Short exercise:
Return the lines of the entries below word for word, from the line containing "The height and" through the end of the entries, with both ends included. Leave out the pictures.
--- Records for the exercise ---
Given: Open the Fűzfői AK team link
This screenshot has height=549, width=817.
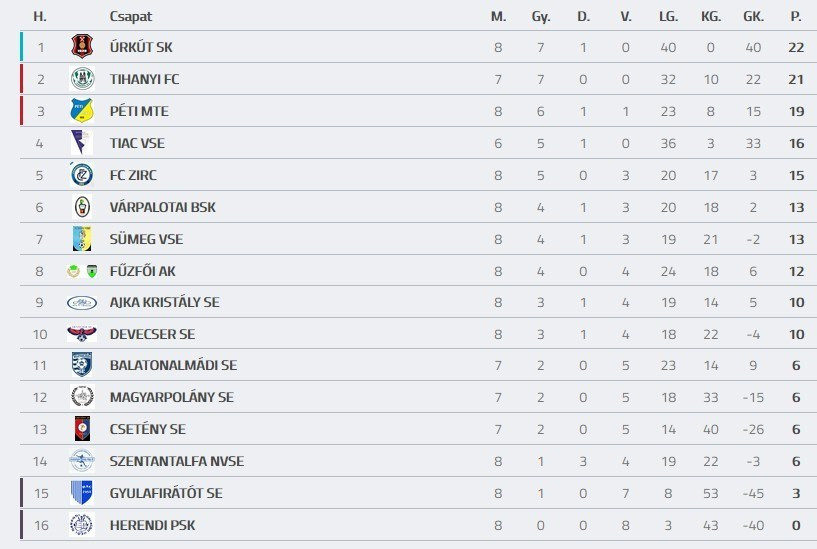Looking at the screenshot, I should click(x=142, y=271).
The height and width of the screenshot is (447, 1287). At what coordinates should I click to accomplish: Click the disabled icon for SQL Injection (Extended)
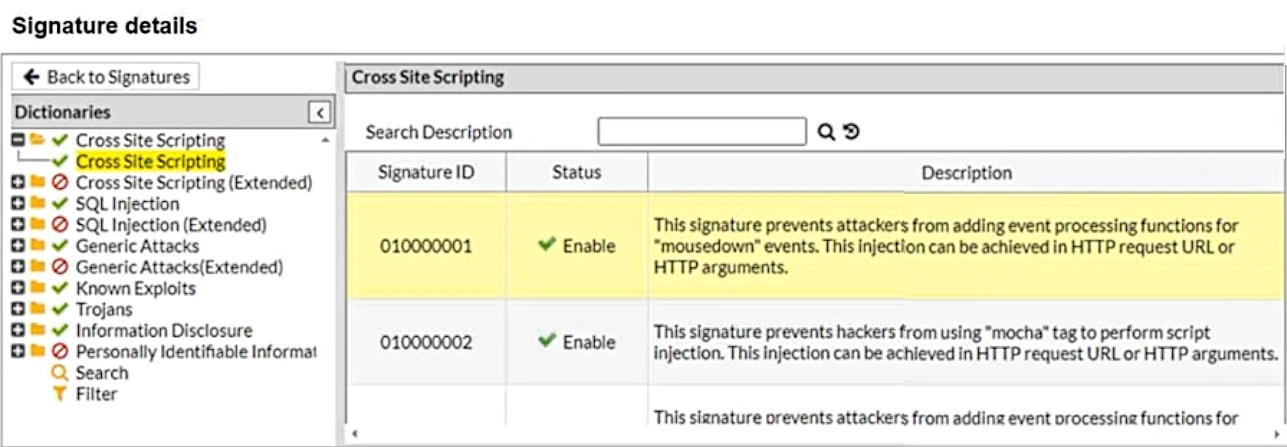coord(60,225)
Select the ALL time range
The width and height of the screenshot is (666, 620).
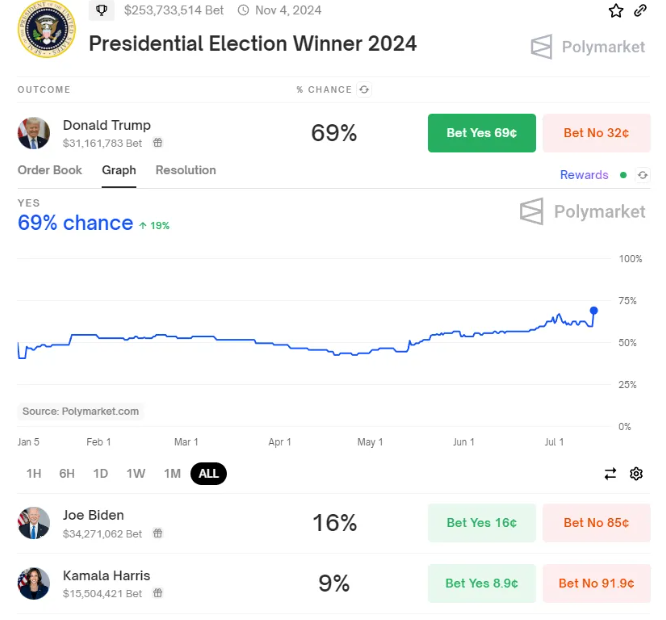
---
Response:
The height and width of the screenshot is (447, 1287). At what coordinates should I click to accomplish: Click the disabled icon for SQL Injection (Extended)
coord(60,225)
Select the ALL time range
The width and height of the screenshot is (666, 620).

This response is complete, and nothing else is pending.